Su quali aspetti del pianeta immigrazione si è concentrata?
«Sulla persona, sull'individuo, sulla sua storia. Tutti i film che ho realizzato su questo tema, anche quando a nessuno interessava stare a sentire certe storie, parlano di persone, mai di statistiche o di numeri. Per loro la questione fondamentale è lo sradicamento, esistenziale e materiale».
Le storie individuali emergono troppo poco dalla comunicazione mediatica?
«Quello che faccio in questo film è qualcosa di insolito. Provo a raccontare delle vicende personali adottando un punto di vista non è estraneo a ciò che viene raccontato. Noi, in Italia, in questo momento, stiamo facendo un film adottando il punto di vista di qualcuno che non è autoctono, che non è originario del Paese, che non ha il marchio Doc. È una cosa abbastanza insolita rispetto allo sguardo sull'altro. Il protagonista ovviamente non è altro da niente, è come noi, è una persona.
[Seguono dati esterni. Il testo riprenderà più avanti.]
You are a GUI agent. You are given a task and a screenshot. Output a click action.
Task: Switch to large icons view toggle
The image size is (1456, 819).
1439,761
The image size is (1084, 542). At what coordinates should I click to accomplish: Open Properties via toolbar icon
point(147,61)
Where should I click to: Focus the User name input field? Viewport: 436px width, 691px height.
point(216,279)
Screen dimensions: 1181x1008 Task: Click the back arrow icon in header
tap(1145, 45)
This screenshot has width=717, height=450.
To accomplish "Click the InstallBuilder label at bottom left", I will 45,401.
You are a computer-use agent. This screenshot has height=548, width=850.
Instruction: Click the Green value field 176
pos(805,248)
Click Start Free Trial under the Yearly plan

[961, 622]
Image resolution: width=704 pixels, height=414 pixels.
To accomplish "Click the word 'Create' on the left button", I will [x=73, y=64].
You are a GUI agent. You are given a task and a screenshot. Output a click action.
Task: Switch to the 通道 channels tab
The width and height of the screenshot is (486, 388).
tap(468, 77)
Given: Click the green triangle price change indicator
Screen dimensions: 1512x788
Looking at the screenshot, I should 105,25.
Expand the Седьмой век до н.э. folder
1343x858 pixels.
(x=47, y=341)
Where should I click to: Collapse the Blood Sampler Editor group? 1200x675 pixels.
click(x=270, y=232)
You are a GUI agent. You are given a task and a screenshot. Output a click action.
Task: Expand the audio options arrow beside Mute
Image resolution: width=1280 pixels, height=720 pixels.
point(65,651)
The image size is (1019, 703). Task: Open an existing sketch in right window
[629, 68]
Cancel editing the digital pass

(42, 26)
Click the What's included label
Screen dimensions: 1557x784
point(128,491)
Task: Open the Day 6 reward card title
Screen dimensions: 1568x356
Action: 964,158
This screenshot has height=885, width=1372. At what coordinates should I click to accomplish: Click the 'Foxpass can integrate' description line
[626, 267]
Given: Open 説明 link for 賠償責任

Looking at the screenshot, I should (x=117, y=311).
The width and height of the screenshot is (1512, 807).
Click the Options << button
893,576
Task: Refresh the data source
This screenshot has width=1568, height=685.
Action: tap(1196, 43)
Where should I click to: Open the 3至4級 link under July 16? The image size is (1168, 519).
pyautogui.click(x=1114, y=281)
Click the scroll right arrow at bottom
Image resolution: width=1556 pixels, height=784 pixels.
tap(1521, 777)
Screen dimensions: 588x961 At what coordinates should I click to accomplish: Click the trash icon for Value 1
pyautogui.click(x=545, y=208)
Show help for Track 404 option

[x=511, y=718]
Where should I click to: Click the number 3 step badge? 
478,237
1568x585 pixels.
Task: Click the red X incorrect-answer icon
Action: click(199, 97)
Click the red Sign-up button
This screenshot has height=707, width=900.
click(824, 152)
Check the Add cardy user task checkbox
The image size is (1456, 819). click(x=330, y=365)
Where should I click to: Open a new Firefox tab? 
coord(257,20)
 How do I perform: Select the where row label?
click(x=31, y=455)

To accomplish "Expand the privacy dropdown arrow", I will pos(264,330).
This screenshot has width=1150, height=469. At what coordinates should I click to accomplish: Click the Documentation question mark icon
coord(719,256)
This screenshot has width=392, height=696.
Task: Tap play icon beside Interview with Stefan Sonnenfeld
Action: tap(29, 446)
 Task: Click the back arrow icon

Un essere umano che subisce uno sradicamento».
Che futuro attende questi ragazzi senza famiglia?
«Io ho filmato un'ondata di minori nel 2005/2006. Ragazzini che scappavano perché gli venivano ammazzati i padri, i fratelli maggiori, a volte venivano arruolati per combattere contro i Talebani. Molti di loro si sono diretti nel Nord dell'Europa, in Norvegia, in Svezia, in Austria. Adesso purtroppo sta accadendo di nuovo, perché c'è una recrudescenza di violenze nei confronti del popolo Hazara. Il 23 luglio a Kabul dei kamikaze si sono fatti esplodere durante una manifestazione di sciiti, dicono. Era la manifestazione di un movimento chiamato "Illumination" nato dal popolo Hazara per chiedere di poter usufruire di luce elettrica laddove la luce non c'è».
Perché ha scelto di girare a Trieste?
«Trieste entra nella storia perché l'ho sempre considerata una città di confine, una città dove convivono etnie diverse, dove si parlano lingue diverse. È una città che secondo me dice molto dell'Europa di oggi. Per me Trieste è l'Europa. Nel bene e nel male. Una porta tra l'Oriente e Occidente che ha con sé la bellezza, il fasto, ma anche la decadenza di un mondo che non ci sarà più».